(Your task):
A word-for-word repetition of all the entries is required.

(Working data):

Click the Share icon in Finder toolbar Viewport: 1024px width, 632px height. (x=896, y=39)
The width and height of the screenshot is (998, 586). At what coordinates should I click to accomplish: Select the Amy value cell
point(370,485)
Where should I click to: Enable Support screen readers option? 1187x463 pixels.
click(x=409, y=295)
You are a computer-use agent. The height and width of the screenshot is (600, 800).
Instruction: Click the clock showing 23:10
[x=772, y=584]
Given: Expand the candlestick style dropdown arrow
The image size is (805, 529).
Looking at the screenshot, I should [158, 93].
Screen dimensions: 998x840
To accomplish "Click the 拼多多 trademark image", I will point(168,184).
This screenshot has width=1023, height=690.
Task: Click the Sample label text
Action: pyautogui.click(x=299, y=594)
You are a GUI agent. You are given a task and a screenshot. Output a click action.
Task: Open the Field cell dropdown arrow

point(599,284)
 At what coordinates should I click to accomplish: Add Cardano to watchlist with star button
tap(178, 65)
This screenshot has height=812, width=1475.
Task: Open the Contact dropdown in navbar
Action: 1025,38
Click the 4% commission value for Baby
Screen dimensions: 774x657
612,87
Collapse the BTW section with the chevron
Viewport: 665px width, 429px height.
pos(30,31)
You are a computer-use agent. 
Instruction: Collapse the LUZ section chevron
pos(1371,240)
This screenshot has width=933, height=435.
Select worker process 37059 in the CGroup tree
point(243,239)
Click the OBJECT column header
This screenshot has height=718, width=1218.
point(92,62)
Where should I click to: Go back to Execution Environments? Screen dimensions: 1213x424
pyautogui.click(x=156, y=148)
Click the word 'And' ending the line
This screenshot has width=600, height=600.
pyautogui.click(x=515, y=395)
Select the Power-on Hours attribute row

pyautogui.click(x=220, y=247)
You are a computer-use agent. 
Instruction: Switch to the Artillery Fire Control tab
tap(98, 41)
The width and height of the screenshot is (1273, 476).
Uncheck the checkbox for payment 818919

(Result):
Click the Share icon in Finder toolbar Viewport: 1024px width, 632px height. (x=896, y=39)
The width and height of the screenshot is (998, 586). At what coordinates should I click to accomplish: Select the Amy value cell
point(370,485)
Where should I click to: Enable Support screen readers option? 1187x463 pixels.
click(x=409, y=295)
You are a computer-use agent. The height and width of the screenshot is (600, 800).
Instruction: Click the clock showing 23:10
[x=772, y=584]
Given: Expand the candlestick style dropdown arrow
The image size is (805, 529).
Looking at the screenshot, I should [158, 93].
Screen dimensions: 998x840
To accomplish "Click the 拼多多 trademark image", I will point(168,184).
This screenshot has width=1023, height=690.
Task: Click the Sample label text
Action: pyautogui.click(x=299, y=594)
You are a GUI agent. You are given a task and a screenshot. Output a click action.
Task: Open the Field cell dropdown arrow

point(599,284)
 At what coordinates should I click to accomplish: Add Cardano to watchlist with star button
tap(178, 65)
This screenshot has height=812, width=1475.
Task: Open the Contact dropdown in navbar
Action: 1025,38
Click the 4% commission value for Baby
Screen dimensions: 774x657
612,87
Collapse the BTW section with the chevron
Viewport: 665px width, 429px height.
pos(30,31)
You are a computer-use agent. 
Instruction: Collapse the LUZ section chevron
pos(1371,240)
This screenshot has width=933, height=435.
Select worker process 37059 in the CGroup tree
point(243,239)
Click the OBJECT column header
This screenshot has height=718, width=1218.
point(92,62)
Where should I click to: Go back to Execution Environments? Screen dimensions: 1213x424
pyautogui.click(x=156, y=148)
Click the word 'And' ending the line
This screenshot has width=600, height=600.
pyautogui.click(x=515, y=395)
Select the Power-on Hours attribute row

pyautogui.click(x=220, y=247)
You are a computer-use agent. 
Instruction: Switch to the Artillery Fire Control tab
tap(98, 41)
The width and height of the screenshot is (1273, 476).
Uncheck the checkbox for payment 818919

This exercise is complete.